*Directive A*
Reproduce the portion of the forum post on fuzzing Numpy that starts with "Using this you" and goes on through "documented.".
*Directive B*
Present the lines of the listing as a Markdown table with the columns Nr and Line, starting with the line with "Open the hamburger" and going on through the last line of the listing, and omit any blank lines.

[Numpy-discussion] Re: Fuzzing integration of Numpy into OSS-Fuzz

david korczynski Thu, 09 Jun 2022 13:41:07 -0700

Coverage-guided fuzzing is fundamentally just a technique that iteratively 
generates input that explores more code relative to the possible execution 
space of the code targeted. What the fuzzer gives you to play with is a 
byte-array that you can massage in any way possible and pass it into the code 
under analysis. The fuzz engine will then observe whether the code under 
analysis executed in a way that was not seen before, and save the given byte 
array.

Using this you can test for so many things. The way you describe using
hypothesis in terms of testing a given input and whether some post condition is
satisfied: you can do this with fuzzing by converting the byte-array from the
fuzzer into higher level data structures, pass these data structures into the
target code and then use the same asserts to see if all post conditions are
satisfied.

In the context of Numpy, what we can test for are:
1) Memory corruption issues in the native code (OSS-Fuzz will compile it with
sanitizers).
2) Unexpected exceptions, i.e. call functions in Numpy with a data that is
seeded with fuzz input and ensure no exceptions are raised besides those
documented.
3) Behavioural testing similar to how you describe using Hypothesis.

In the OSS-Fuzz PR I added a fuzzer that tests option (2) listed above:
https://github.com/google/oss-fuzz/pull/7681

You're right in that the fuzzing will continue to explore the search space
whenever it runs into an issue. OSS-Fuzz, however, comes with a large backend
that manages all the running of the fuzzers and will do de-duplication such
that a bug is only reported once even if the fuzzer hits it N times.

Target position records
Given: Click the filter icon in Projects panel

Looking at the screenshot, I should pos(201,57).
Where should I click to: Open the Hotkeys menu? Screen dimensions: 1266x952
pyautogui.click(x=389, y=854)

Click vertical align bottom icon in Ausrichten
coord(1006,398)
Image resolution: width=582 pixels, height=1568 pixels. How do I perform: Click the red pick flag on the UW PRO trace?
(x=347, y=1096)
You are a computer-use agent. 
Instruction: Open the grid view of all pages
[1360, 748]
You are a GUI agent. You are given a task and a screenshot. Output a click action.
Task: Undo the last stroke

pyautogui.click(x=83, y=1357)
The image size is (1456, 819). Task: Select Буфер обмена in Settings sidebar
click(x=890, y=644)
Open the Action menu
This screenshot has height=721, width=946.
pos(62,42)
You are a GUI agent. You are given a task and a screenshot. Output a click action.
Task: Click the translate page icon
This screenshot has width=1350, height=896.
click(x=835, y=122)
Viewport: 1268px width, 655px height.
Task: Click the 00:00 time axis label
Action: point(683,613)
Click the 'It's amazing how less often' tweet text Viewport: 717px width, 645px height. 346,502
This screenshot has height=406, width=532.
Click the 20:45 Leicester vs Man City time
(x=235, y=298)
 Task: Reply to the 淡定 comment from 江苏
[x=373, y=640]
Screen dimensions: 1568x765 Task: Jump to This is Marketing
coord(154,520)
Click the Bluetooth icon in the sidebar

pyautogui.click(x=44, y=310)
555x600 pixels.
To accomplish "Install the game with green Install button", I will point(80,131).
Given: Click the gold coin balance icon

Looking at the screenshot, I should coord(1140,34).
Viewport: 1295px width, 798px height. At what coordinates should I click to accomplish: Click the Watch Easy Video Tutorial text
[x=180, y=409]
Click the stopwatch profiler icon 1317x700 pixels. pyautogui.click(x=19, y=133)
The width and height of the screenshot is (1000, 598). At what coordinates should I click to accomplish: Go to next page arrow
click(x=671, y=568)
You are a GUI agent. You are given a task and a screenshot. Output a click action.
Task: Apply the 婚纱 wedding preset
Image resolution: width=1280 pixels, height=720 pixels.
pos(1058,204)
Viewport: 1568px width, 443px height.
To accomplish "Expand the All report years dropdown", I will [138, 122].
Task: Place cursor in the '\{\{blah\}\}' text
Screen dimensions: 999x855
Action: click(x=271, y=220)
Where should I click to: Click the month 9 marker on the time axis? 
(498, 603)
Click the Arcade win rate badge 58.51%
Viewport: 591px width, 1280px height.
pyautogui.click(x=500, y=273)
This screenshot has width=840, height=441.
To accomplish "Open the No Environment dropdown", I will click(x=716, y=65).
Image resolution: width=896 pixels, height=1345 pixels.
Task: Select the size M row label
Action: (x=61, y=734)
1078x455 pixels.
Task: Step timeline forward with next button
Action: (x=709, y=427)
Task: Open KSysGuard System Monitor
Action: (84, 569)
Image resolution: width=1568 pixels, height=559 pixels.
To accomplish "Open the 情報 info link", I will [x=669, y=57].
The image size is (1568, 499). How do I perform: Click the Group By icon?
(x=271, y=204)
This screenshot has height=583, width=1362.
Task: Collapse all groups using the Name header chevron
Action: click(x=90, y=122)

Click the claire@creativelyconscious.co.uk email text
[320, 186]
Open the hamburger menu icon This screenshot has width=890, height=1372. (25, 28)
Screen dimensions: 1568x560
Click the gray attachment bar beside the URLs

*Exercise result A*
Using this you can test for so many things. The way you describe using
hypothesis in terms of testing a given input and whether some post condition is
satisfied: you can do this with fuzzing by converting the byte-array from the
fuzzer into higher level data structures, pass these data structures into the
target code and then use the same asserts to see if all post conditions are
satisfied.

In the context of Numpy, what we can test for are:
1) Memory corruption issues in the native code (OSS-Fuzz will compile it with
sanitizers).
2) Unexpected exceptions, i.e. call functions in Numpy with a data that is
seeded with fuzz input and ensure no exceptions are raised besides those
documented.

*Exercise result B*
| Nr | Line |
|---|---|
| 1 | Open the hamburger menu icon This screenshot has width=890, height=1372. (25, 28) |
| 2 | Screen dimensions: 1568x560 |
| 3 | Click the gray attachment bar beside the URLs |